*Page excerpt:*
--------------------------------------------------

Spot on. My friend Joe over at Noirsville phrased it like this: 
“With nothing really giving some of these directors and producers some parameters, or putting the brakes on, there was no speed limit, they just shot past the limits of contemporary common sense, cultural acceptability and good taste.” 
Films that went too far showing violence would then be classified as horror or thriller, those that went too far depicting sex, drugs and torture were being lumped together as Exploitation.
What had happened? The 60s happened, but that is a discussion I will bore you with another time, kids.

As of now it is 1957 and Hell Bound is full of pulpy seedy goodness. Made on a quarter, if not a dime, it has everything a proper B Noir should have. Sexy dames, suggestive situations, good dialogue, harsh violence and a soundtrack by Les Baxter. 

Clocking in at under 70 minutes, this low-renter doesn’t overstay its welcome. Director William J. Hole, whose career was largely an undistinguished one, worked almost exclusively in television and Hell Bound was his only Noir. It’s a lurid wallow in the lower depths of American life. So often these little cheapos are better than they have any right to be. Low budget is not a crime until it meets low scriptwriting, bad acting and awful dialogue. And thankfully we don’t get that here.

John Russell plays ruthless Jordan, the mastermind of a surplus narcotics heist worth $2 million from a cargo ship. His plan is as follows: the cargo ship picks up a bogus seaman found adrift as the sole “survivor” of a bogus fishing boat accident. The ship has to be put under quarantine, the seaman steals the drugs and puts them in the coat pocket of an on-the-take diabetic health inspector called in to check up on the “seaman”. A phony nurse, Russell’s girlfriend Jan (Margo Woode), takes the inspector’s coat off the ship and everyone’s happy.

Russell just needs a money man to bankroll the operation and finds him in crime boss Harry Quantro (Frank Fenton). He pitches the idea to him, via “infomercial”. It is a strange way to open a movie, but stay with it. Quantro isn’t averse, he is willing to stake the heist under the condition that his girlfriend Paula (June Blair) - who he doesn’t keep around for her brilliant conversation - plays the nurse who will get the drugs off the ship. Quantro needs to keep the tabs on Jordan. The plan goes sideways when Paula genuinely falls in love with unwitting ambulance driver Eddie Mason (a very young Stuart Whitman).

--------------------------------------------------

*What you will do:* In one to three sentences, explain why, according to the Hell Bound review, Quantro makes Paula's role as the nurse a condition of backing the heist. Rely only on the Hell Bound review above to work these.

*Exercise data:*
--------------------------------------------------

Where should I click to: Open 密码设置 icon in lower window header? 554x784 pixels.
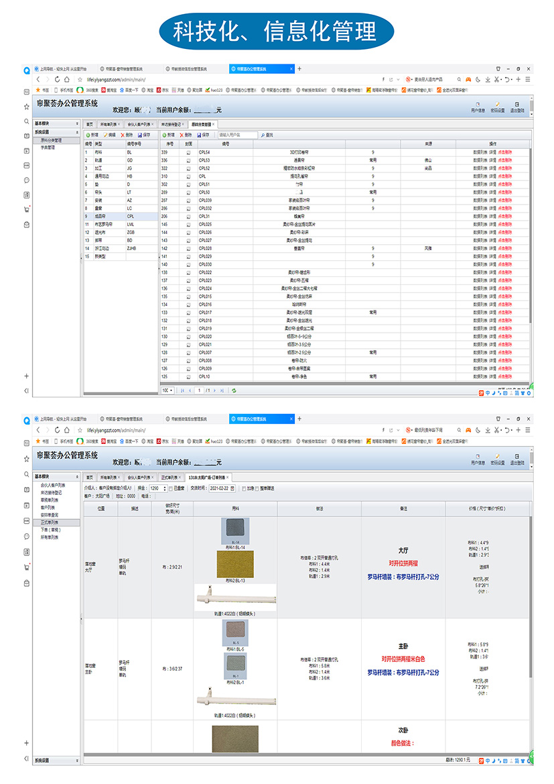pos(497,455)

--------------------------------------------------

*Response:* Quantro agrees to stake the heist only if his girlfriend Paula plays the nurse who takes the drugs off the ship. He sets this condition because he needs to keep tabs on Jordan.